When we launched etcd 3.4 back in August 2019, our focus was on storage backend improvements, non-voting member and pre-vote features. Since then, etcd has become more widely used for various mission critical clustering and database applications and as a result, its feature set has grown more broad and complex. Thus, improving its stability and reliability has been top priority in recent development.

Today, we are releasing etcd 3.5. The past two years allowed for extensive iterations in fixing numerous bugs, identifying optimization opportunities at scale, and evolving its surrounding ecosystem. The etcd project also became a CNCF graduated project during this time frame. This release is the result of continuous evolution and grungy, thankless tasks done by the etcd community.

In this blog post, we review the most notable changes to etcd 3.5, and present a project road map for future releases. For a complete list of changes, see CHANGELOG 3.5. For more updates, follow us on Twitter @etcdio. To get etcd, see Install.

Security

Given that etcd often handles sensitive data, improving and maintaining security posture is our highest priority. In order to have a comprehensive understanding of etcd security landscape, we completed third-party security audits: The first report was published in February 2020, where we identified (and fixed) various edge cases and high severity issues. For more information, see security audit report.

To adhere to the highest levels of security best practices, etcd now has a security release process, and runs automated tests with static analysis tools, such as errcheck, ineffassign, and others.

Features

The migration to structured logging is complete. etcd now defaults to zap logger that has a reflection-free, zero-allocation JSON encoder. We have deprecated capnslog that logged with reflection-based serialization.

etcd now supports built-in log rotation that configures rotate thresholds, compression algorithms, etc. For more information, see hexfusion@ of Red Hat’s code change.

etcd now emits more detailed tracing information for expensive requests, such as:

{
"caller":"traceutil/trace.go:116",
"msg":"trace[123] range",
"detail":"{
    range_begin:foo;
    range_end:fooo; response_count:100000; response_revision:191496;}",
"duration":"132.449773ms",
"start":"...:32.611-0700",
"end":"...:32.744-0700",
"steps":[
    "trace[123] step 'range keys from bolt db' (duration: 92.521911ms)",
    "trace[123] step 'filter and sort the key-value pairs' (duration: 22.789099ms)"]}

This provides a very useful signal for understanding the lifetime of a request spanning multiple etcd server components.

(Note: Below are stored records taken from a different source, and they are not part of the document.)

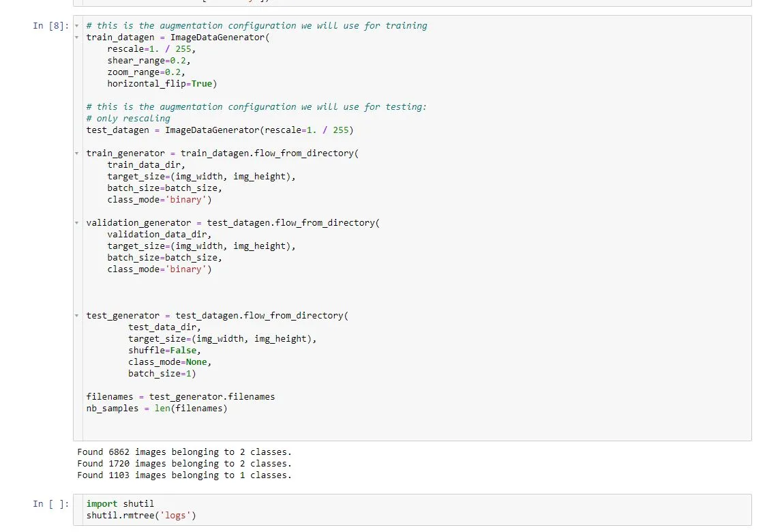765x532 pixels.
Task: Click the nb_samples = len(filenames) line
Action: [157, 409]
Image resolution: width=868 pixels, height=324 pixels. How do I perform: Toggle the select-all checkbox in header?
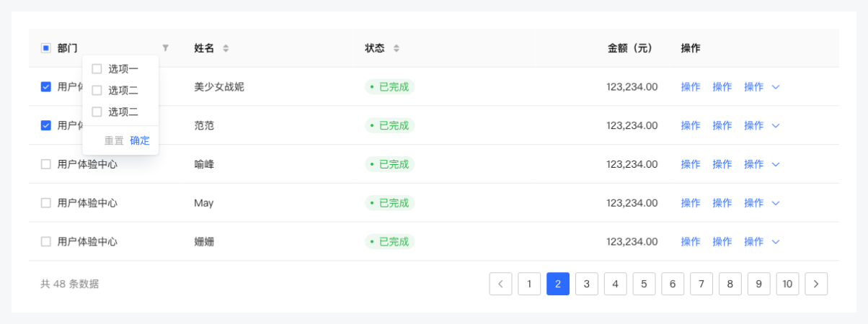pyautogui.click(x=45, y=48)
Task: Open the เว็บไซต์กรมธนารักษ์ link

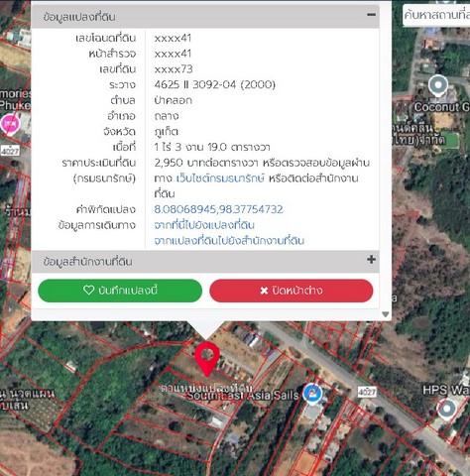Action: coord(220,179)
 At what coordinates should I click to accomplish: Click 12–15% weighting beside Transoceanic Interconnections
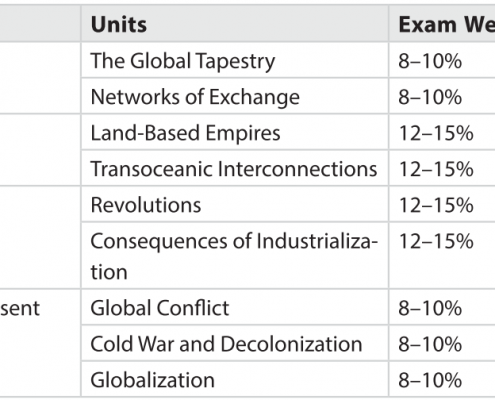[x=436, y=169]
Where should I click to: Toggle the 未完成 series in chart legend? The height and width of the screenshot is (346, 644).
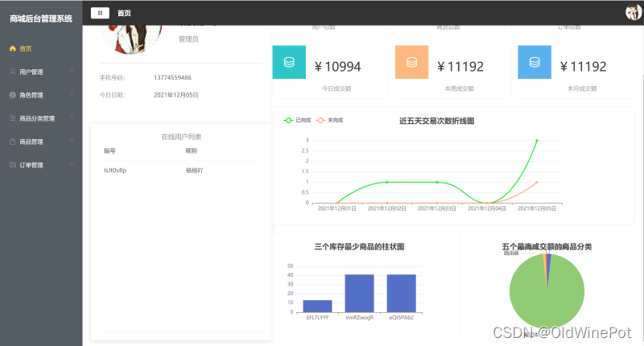click(x=330, y=120)
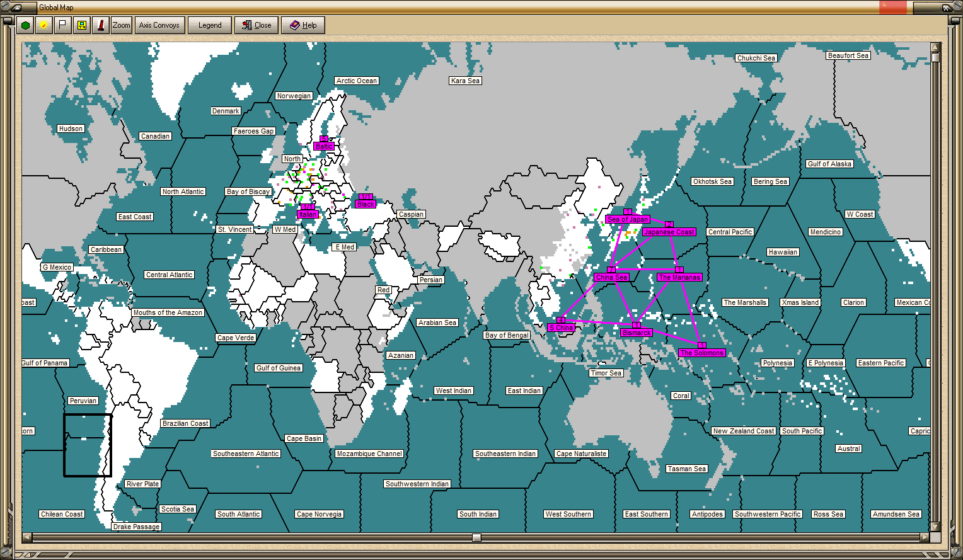
Task: Click the yellow unit counter icon
Action: [81, 25]
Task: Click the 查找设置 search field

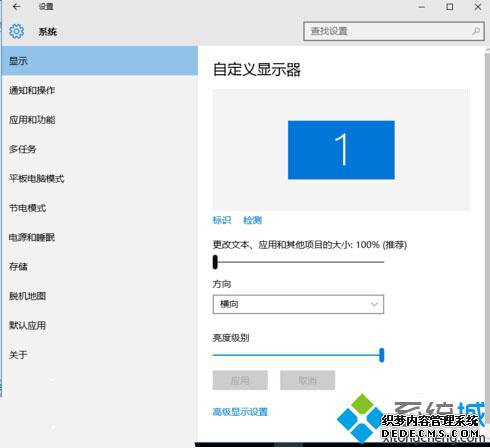Action: click(394, 31)
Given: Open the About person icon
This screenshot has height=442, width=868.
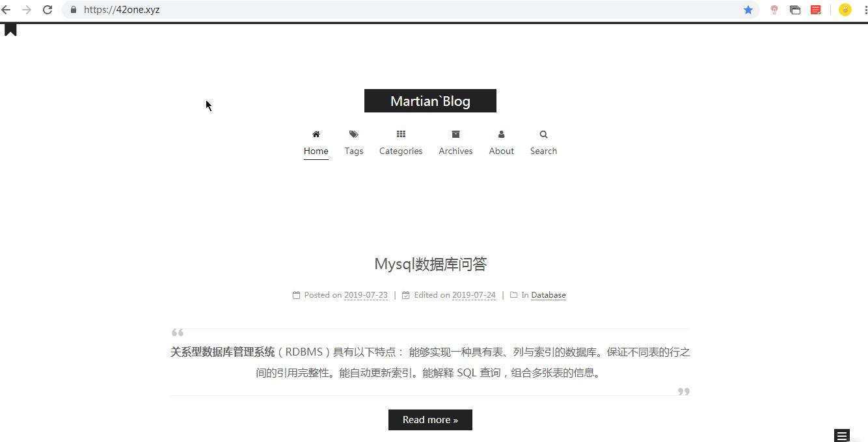Looking at the screenshot, I should point(501,134).

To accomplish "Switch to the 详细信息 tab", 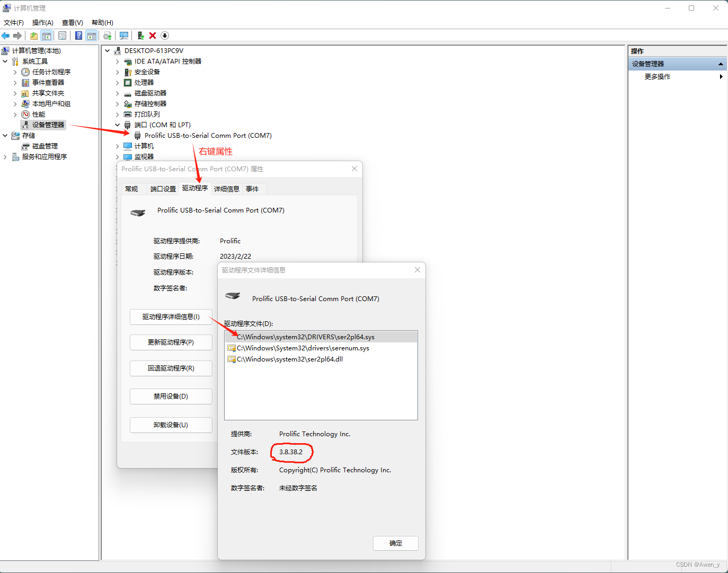I will [226, 188].
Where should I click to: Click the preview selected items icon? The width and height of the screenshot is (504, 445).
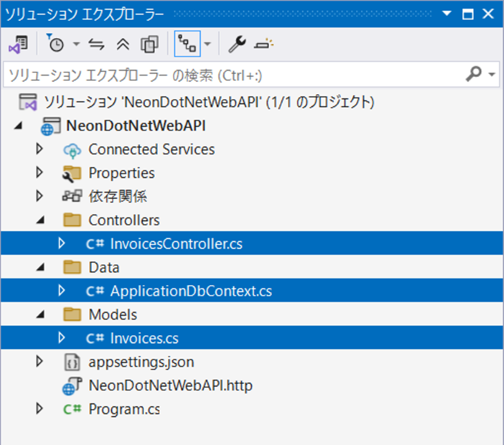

See YoyinZyc@’s code change (from Google).

Each etcd cluster maintains its own cluster version, a value agreed on by the quorum of the cluster. Previously, downgrading such cluster versions (e.g., etcd minor version from 3.5 to 3.4) was not supported in order to protect against incompatible changes.

Let’s say we allow 3.3 node to join 3.4 cluster and send a lease checkpoint request to the leader, which was introduced only in etcd 3.4. When 3.3 node receives the lease checkpoint request, it fails to handle the unknown apply request (see etcd server apply code). However, one might not use such a lease checkpointer feature and be willing to risk incompatible changes in order to perform emergency rollbacks (e.g., major defect in new etcd versions). To ensure such rollbacks are easy and reliable, we’ve added a downgrade API that validates, enables, and cancels etcd version downgrades. For more information, see YoyinZyc@ of Google’s code change .

By requiring quorum agreement, etcd cluster membership applies with the same level of consistency as writes. Previously however, the member list call was directly served from the server’s local data, which could be stale. Now, etcd serves the member list with a linearizable guarantee — if the server is disconnected from the quorum, the member list call will fail. See jingyih@ of Google’s code change.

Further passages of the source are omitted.